§ **Extracted records**:
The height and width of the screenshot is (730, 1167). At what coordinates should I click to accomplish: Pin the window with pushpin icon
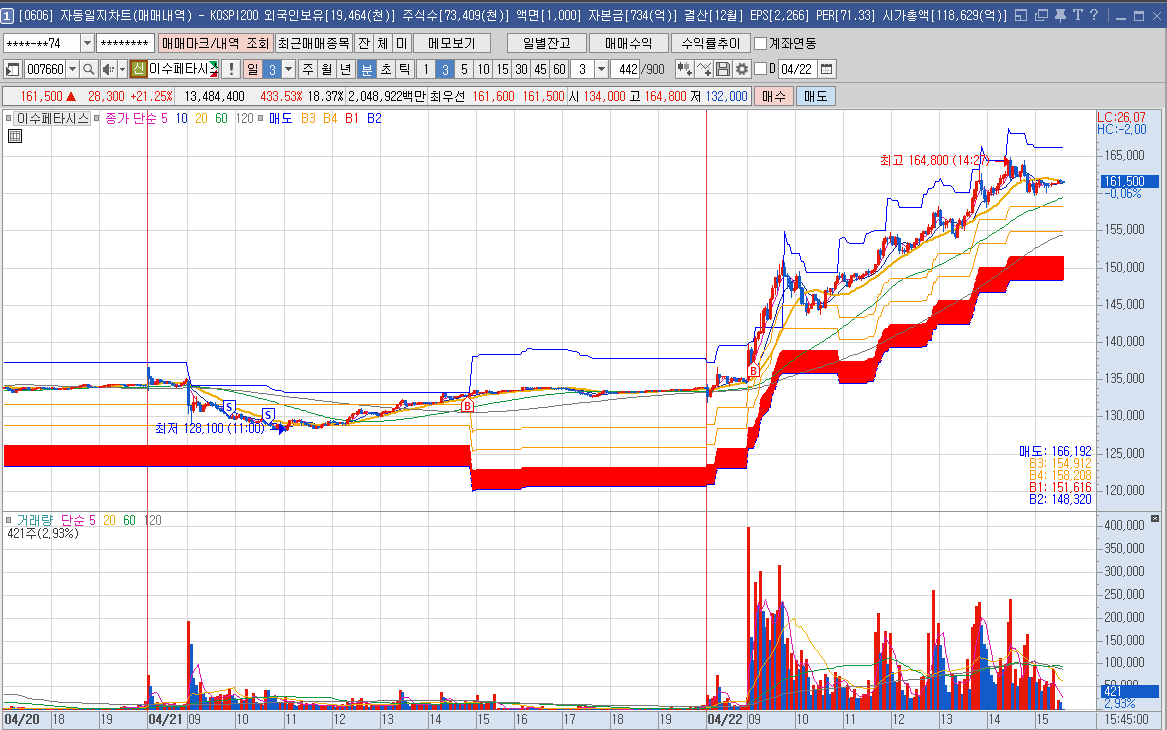coord(1060,16)
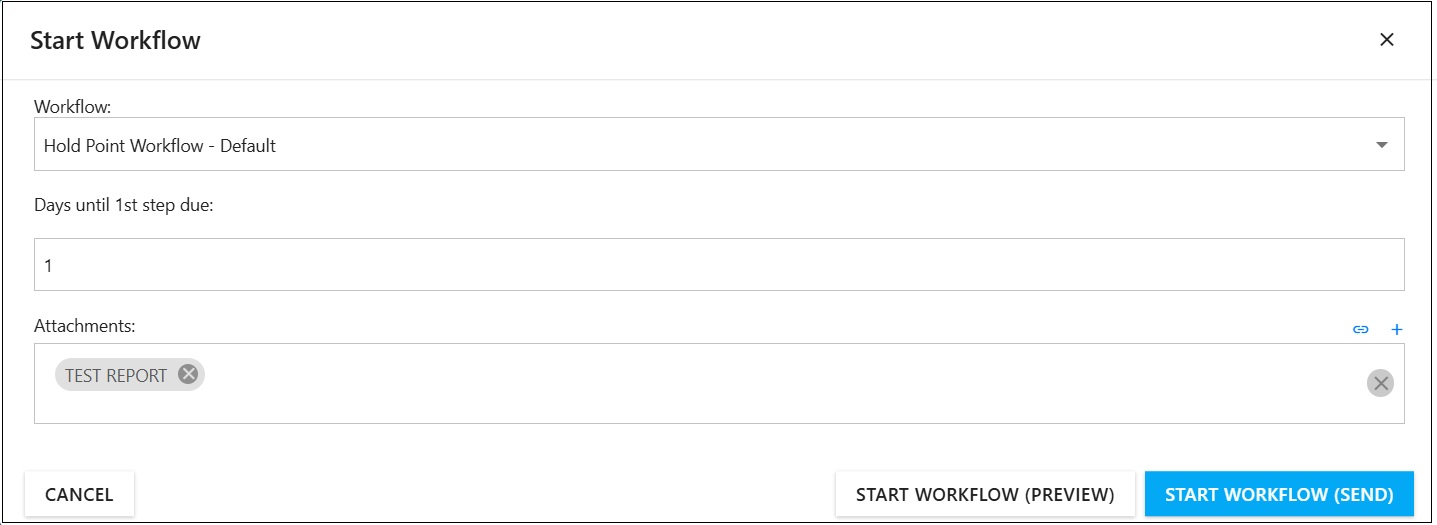Remove the TEST REPORT chip via its x
The height and width of the screenshot is (525, 1437).
[x=188, y=374]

§ **Task**: Return all records exactly as they stand above, except for pictures.

§ **Response to the task**:
The height and width of the screenshot is (730, 1167). At what coordinates should I click to accomplish: Pin the window with pushpin icon
coord(1060,16)
Remove the TEST REPORT chip via its x
The height and width of the screenshot is (525, 1437).
[x=188, y=374]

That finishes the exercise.